For Quality Therapy, Remember the Es!

For quality therapy, remember my five Es (and two to avoid):

Quality therapy sessions should be evidence-based, experiential, engaging, educational, and emotionally intelligent, not expensive or electronic.

  • Evidence-based: Good therapy is based on science and research.  The path to success is not magic or a guessing game, it requires careful application of research-based principles.  Anything less, and you’re providing shoddy services and cheating the child and family out of their best chance for success.


  • Experiential:  Therapy should be as real-life and uncontrived as possible.  Use everyday experiences and routines as opportunities to build language.  Therapy is hands on and participatory for therapist, parent, and child.


  • Engaging: Parents and children should be active participants in the therapy process.  Therapy is not a show put on by the therapist, but a language and listening experience that should involve equal input from all parties.


  • Educational:  Therapy should include parent education, helping parents and caregivers understand hearing loss and listening and spoken language techniques so that they can implement the approach at home.  Therapy should be educational for the child as well.  Activities should take into account the child’s cognitive development as well as listening, speech, and language goals.  Therapists should also help parent and child navigate educational choices for success in the mainstream.

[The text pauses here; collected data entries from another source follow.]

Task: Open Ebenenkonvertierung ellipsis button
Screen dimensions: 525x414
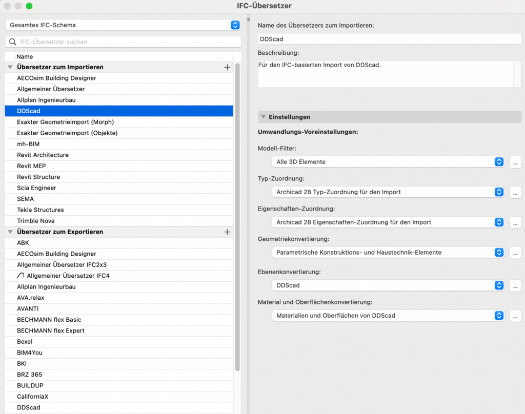Action: 515,285
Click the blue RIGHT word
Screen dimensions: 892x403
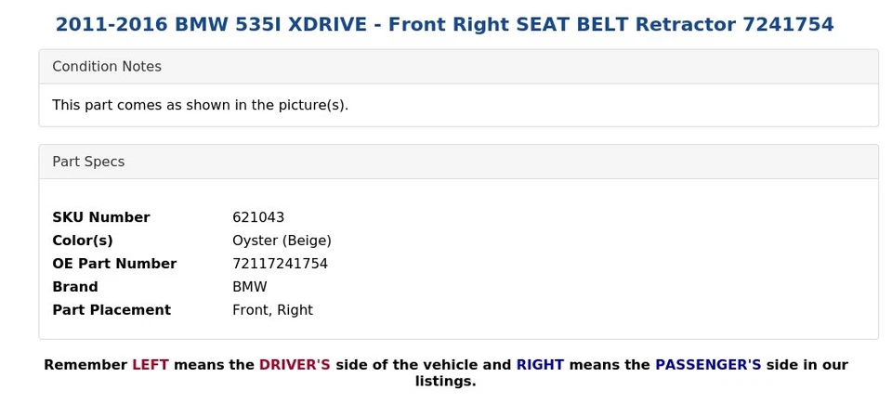(x=540, y=365)
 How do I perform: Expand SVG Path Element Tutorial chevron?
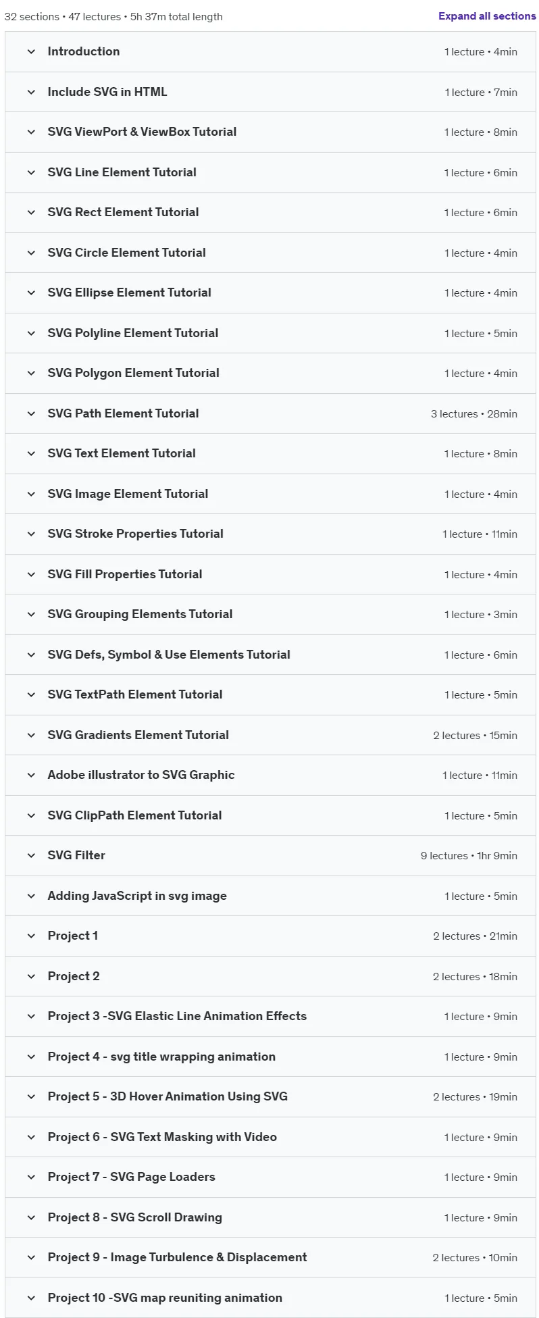31,413
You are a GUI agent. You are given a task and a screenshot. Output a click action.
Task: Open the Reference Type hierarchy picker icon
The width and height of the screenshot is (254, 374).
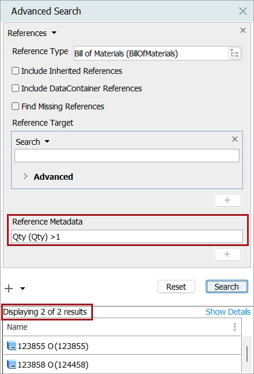(x=234, y=53)
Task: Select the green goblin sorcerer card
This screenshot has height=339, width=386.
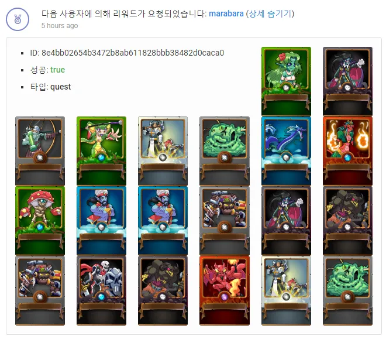Action: 101,151
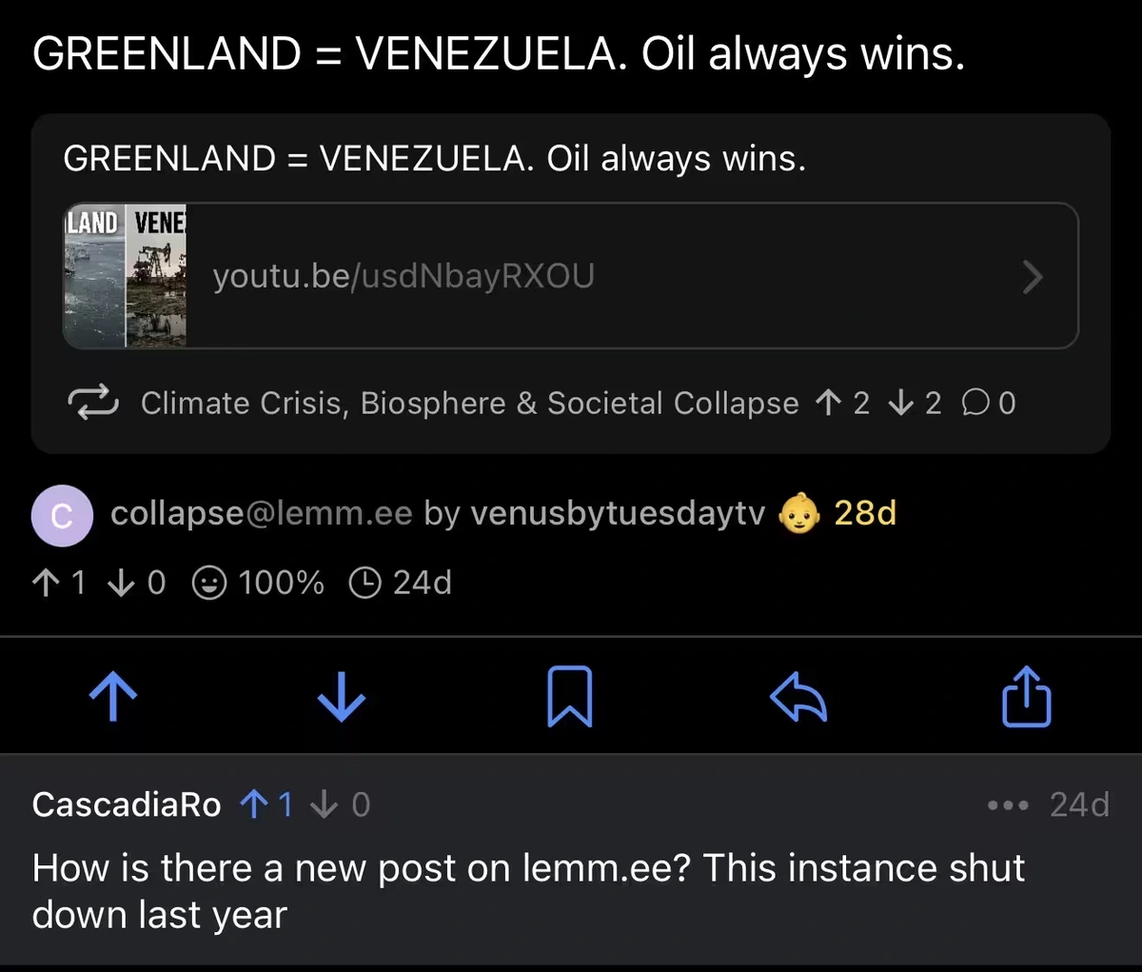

  • Emotionally Intelligent:  Therapy focuses on developing the whole child and helping the whole family process the experience of hearing loss.  Therapy also focuses on the social-emotional elements of communication (pragmatics) and helping the child navigate relationships with peers.



Therapy should NOT be:

  • Expensive: Fancy toys do not a quality session make.  Using toys that are unattainable for families makes therapy seem like an experience that cannot be replicated in the home.  Using common objects and simple toys keeps the focus on the language and helps families see that therapy can be incorporated into everyday life.


  • Electronic:  Children live in a media-saturated culture, where “educational” shows, apps, and toys are aggressively marketed to professionals and parents without ANY evidence of their efficacy.  Therapists can and should continue to educate families about the negative effects of media on children and make their therapy sessions based on real toys and real learning experiences.